DIX JOURS PLUS TARD |
— Tu sais ce qui serait plus simple ? me demande Bogdan.
— Mmm ? lâché-je distraitement.
— Que tu échanges de place avec Léora.
— Hein ? Pourquoi ?
Je me tourne vers lui et l'interroge du regard, perplexe. Conduisant habilement d'une main, Dan esquisse un sourire moqueur en posant son coude sur le rebord de la portière et continue de regarder devant lui. Ça doit faire presque quatre heures que nous sommes sur la route en direction de Santa Faclino. Nous avons enfin fini par quitter la chambre d'hotel miteuse que nous avions louée non loin de l'appartement du docteur Xing chez lequel Lucas était toujours sous observation après son opération clandestine. Et je dois dire que rester dans une chambre avec un type complètement à côté de la plaque et donc sincèrement flippant n'a pas été une partie de plaisir. J'ai dû aider Léora à m'occuper de Bogdan pendant quelques jours pour essayer de le faire parler, de le calmer parce que ces accès de colère ne se sont pas résumés à celui à l'Idyll Bar. Je n'avais jamais vu telle boucherie. Je crois bien que j'ai failli vomir en entrant mais je me suis retenu parce que mon ami avait besoin de moi. Bogdan avait tué pour faire mal. Les gens n'étaient pas simplement morts par l'effet d'une simple balle mais par une violence libérée digne d'une bête.
Alors, quand il devenait violent à nouveau, dévoré par des envies de destruction impossibles à retenir, je le sortais pour qu'il aille se défouler dans des lieux abandonnés sur des objets et non sur des humains innocents. Et quand la douleur psychologique le poussait à vouloir se faire du mal, j'étais là pour le maîtriser. Plus ou moins. Léora, quant à elle, faisait en sorte d'apaiser son esprit en chantant à sa demande, ce qui était plutôt efficace.

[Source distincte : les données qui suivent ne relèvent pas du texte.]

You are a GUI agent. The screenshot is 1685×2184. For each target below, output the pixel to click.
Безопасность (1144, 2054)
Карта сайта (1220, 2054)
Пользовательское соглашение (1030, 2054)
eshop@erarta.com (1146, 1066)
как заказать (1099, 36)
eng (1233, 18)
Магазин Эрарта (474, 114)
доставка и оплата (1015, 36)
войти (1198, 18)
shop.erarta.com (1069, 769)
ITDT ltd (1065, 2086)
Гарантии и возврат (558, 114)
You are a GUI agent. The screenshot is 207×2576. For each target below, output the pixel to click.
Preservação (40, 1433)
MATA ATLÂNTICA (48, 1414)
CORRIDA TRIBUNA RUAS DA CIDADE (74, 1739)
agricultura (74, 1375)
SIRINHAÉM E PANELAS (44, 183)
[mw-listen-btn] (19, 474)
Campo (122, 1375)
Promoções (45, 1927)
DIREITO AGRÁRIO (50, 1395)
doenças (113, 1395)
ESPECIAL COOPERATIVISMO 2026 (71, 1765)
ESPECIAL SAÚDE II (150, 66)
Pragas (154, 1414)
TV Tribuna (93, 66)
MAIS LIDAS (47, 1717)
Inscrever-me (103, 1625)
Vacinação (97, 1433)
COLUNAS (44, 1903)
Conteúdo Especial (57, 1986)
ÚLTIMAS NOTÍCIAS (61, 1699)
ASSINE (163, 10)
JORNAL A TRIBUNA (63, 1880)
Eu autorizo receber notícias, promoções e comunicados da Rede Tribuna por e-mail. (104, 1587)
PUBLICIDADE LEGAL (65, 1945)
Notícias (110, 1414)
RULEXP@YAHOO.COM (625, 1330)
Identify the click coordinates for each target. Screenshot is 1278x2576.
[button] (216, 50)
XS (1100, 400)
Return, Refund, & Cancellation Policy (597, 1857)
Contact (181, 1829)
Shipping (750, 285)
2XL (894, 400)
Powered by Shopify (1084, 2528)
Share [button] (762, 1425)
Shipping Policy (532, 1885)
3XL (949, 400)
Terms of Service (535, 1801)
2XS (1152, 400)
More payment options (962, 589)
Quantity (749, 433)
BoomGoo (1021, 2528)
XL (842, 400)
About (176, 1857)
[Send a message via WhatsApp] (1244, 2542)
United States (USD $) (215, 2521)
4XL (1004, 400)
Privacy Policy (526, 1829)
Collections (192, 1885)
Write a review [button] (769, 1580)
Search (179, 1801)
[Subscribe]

Et comme ami un tant soit peu plus stable émotionnellement - ou du moins, entre nous quatre, Lucas étant inapte à jouer les oreilles attentives -, je me suis aussi occupé de Léora elle-même. Pas facile de ne pas être du tout affectée par les tourments du Russe. Surtout quand on a déjà un trouble qui, lui-même, est accompagné par tout un tas d'autres problèmes psychologiques. Je me suis donc adapté à chacune des personnalités qui se manifestaient face au bouleversement qu'avaient provoqué tous les évènements précédents. Je crois que je n'ai jamais été aussi fatigué. Ça se voit d'ailleurs sur ma gueule. Un vrai putain de vampire. Mais je ne suis pas le seul à ressembler aussi bien à un zombie qu'à un buveur de sang : nous sommes une véritable bande de morts vivants. On s'est vu offert le pack intégral : cernes, teint cireux, yeux rouges, tête d'enterrement...
Enterrement...
— Tu n'arrêtes pas de regarder Lucas depuis qu'on est parti, me répond enfin Dan.
— Quoi ? Non, je rétorque en fronçant les sourcils.
— Hum... si, ricane-t-il tout en me jetant un regard railleur.
Je roule des yeux, excédé et croise mes bras sur mon torse en m'enfonçant dans mon dossier. Je serre les dents et quelques minutes plus tard seulement, je me rends compte qu'il a totalement raison car je me prends en flagrant délit. Surpris par moi-même, je me détourne vivement du rétroviseur intérieur pour fixer la route. J'étais vraiment en train de regarder Lucas, bordel ! À côté de moi, Dan ricane en secouant la tête.
— Ferme ta gueule, grogné-je entre mes dents.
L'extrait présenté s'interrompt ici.